◆ **THE RECORDS**
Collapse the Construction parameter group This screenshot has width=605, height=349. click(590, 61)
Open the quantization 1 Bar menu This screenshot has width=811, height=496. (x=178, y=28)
---
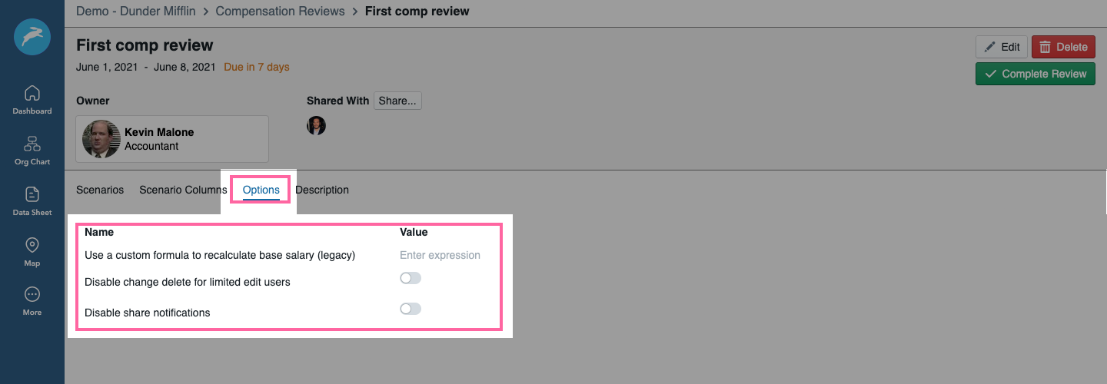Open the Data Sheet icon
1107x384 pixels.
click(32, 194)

◆ **EXERCISE PROMPT**
For the material above, reproduce exactly the lines from the line with "Collapse the Construction" to the line with "Open the quantization", inclusive, and exclude all others.

◆ **ANSWER BOX**
Collapse the Construction parameter group This screenshot has width=605, height=349. click(590, 61)
Open the quantization 1 Bar menu This screenshot has width=811, height=496. (x=178, y=28)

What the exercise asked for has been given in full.